_WHAT YOU NEED TO DO_
Nothing but the lines from the one with "Given: Star the Реал Сосьедад match" through the end of the material should be retyped, word for word and without pictures.

(INPUT RECORDS)

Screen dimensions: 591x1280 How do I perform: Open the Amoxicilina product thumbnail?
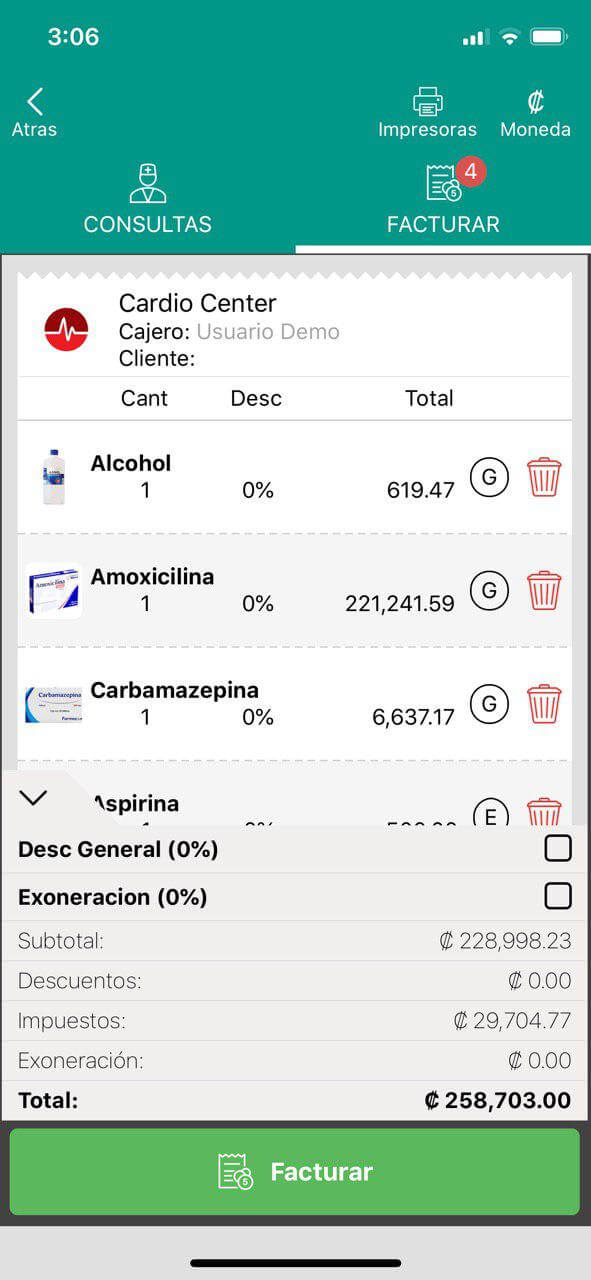point(54,590)
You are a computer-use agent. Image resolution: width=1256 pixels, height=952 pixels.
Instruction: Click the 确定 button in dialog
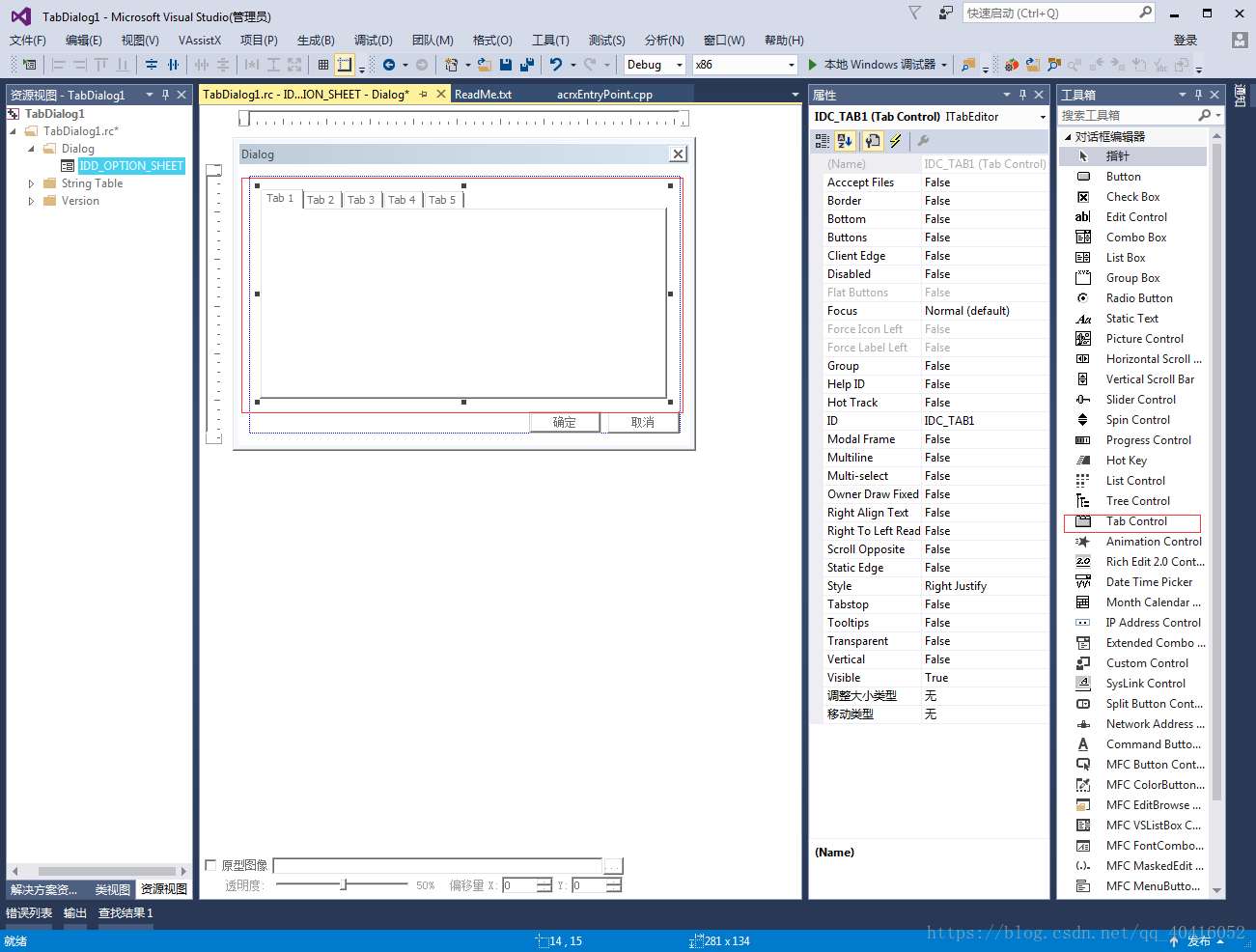click(x=565, y=423)
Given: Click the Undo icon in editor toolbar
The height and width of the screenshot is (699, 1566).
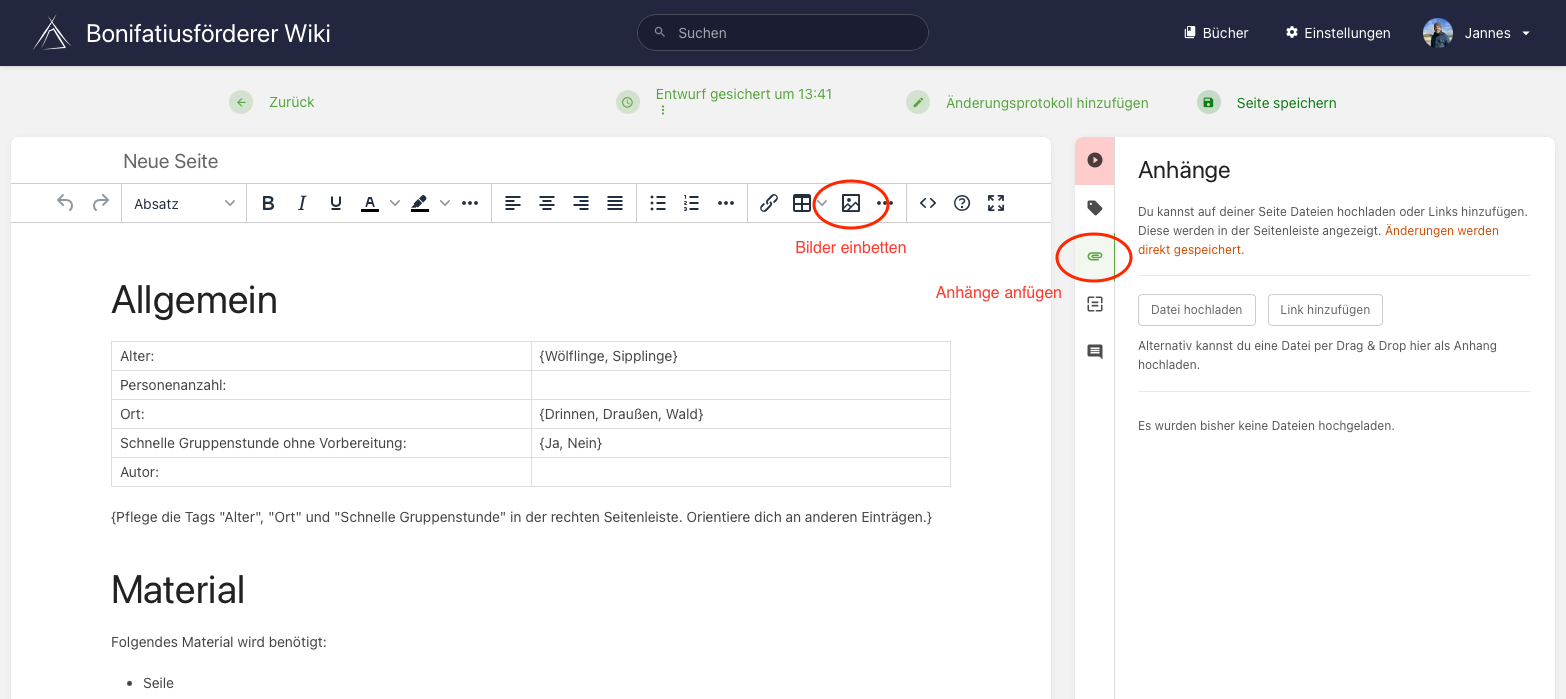Looking at the screenshot, I should [65, 203].
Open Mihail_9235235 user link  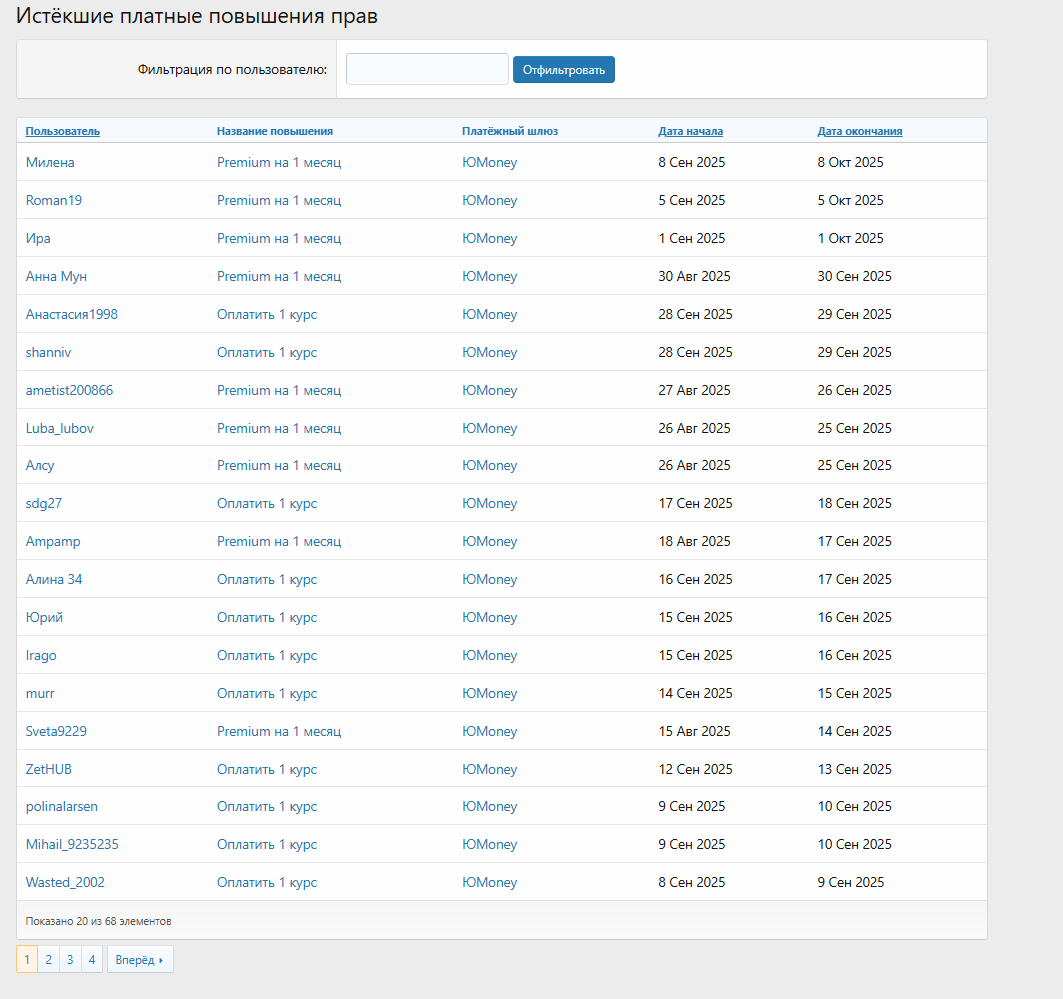pos(72,844)
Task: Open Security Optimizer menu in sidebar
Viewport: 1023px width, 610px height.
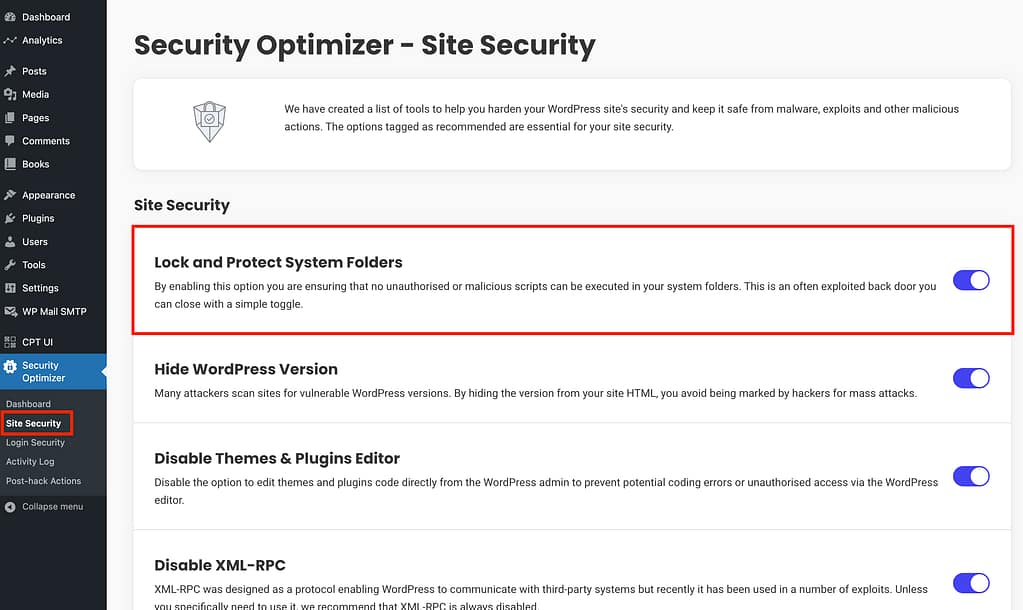Action: (x=43, y=371)
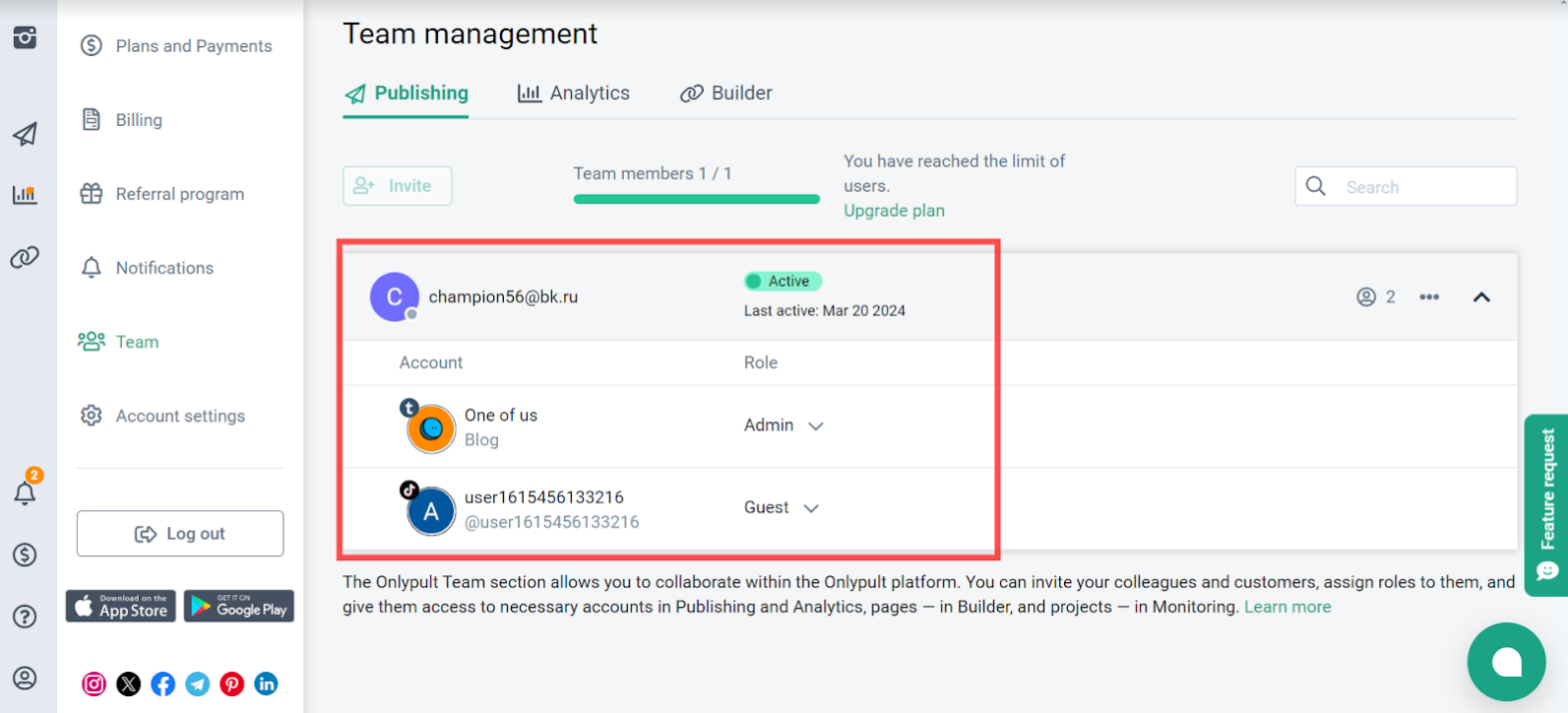The image size is (1568, 713).
Task: Collapse the champion56@bk.ru member row
Action: point(1481,297)
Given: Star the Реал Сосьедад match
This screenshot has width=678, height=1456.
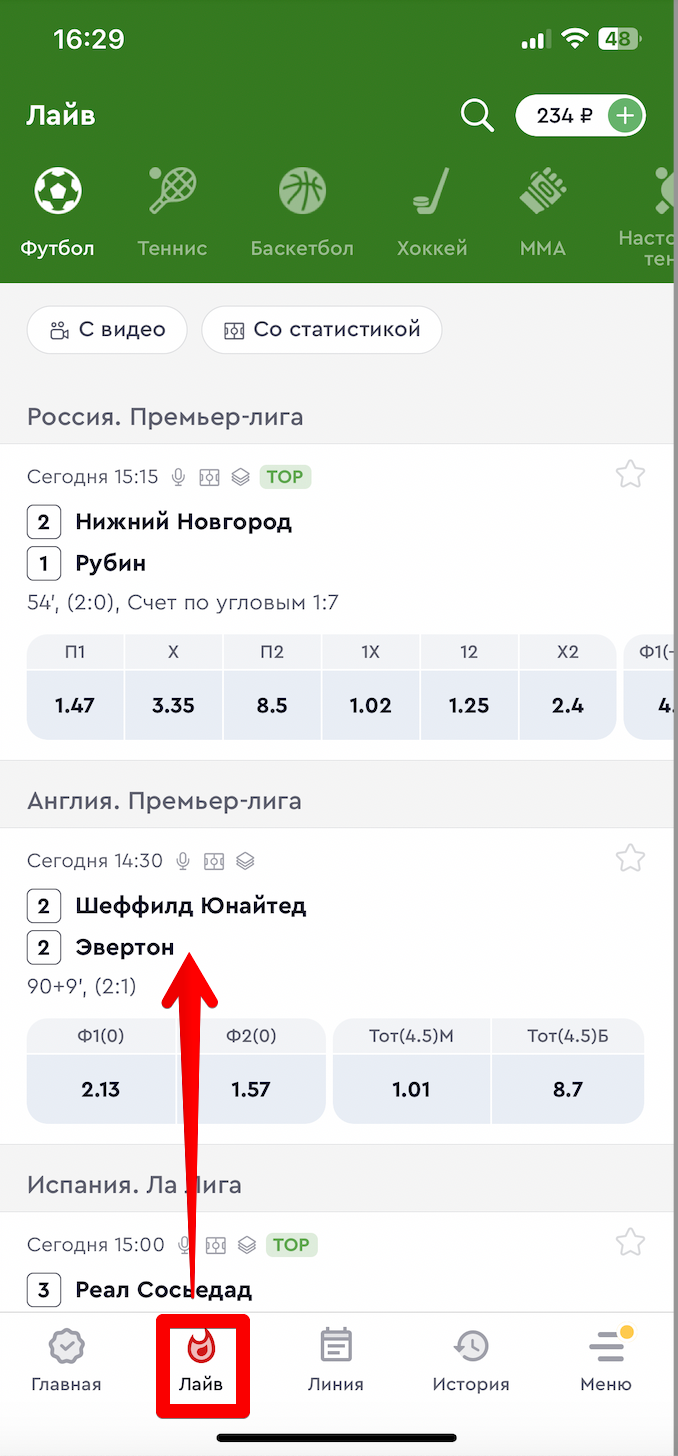Looking at the screenshot, I should 630,1242.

(End INPUT RECORDS)

_ANSWER BELOW_
Given: Star the Реал Сосьедад match
This screenshot has width=678, height=1456.
Looking at the screenshot, I should 630,1242.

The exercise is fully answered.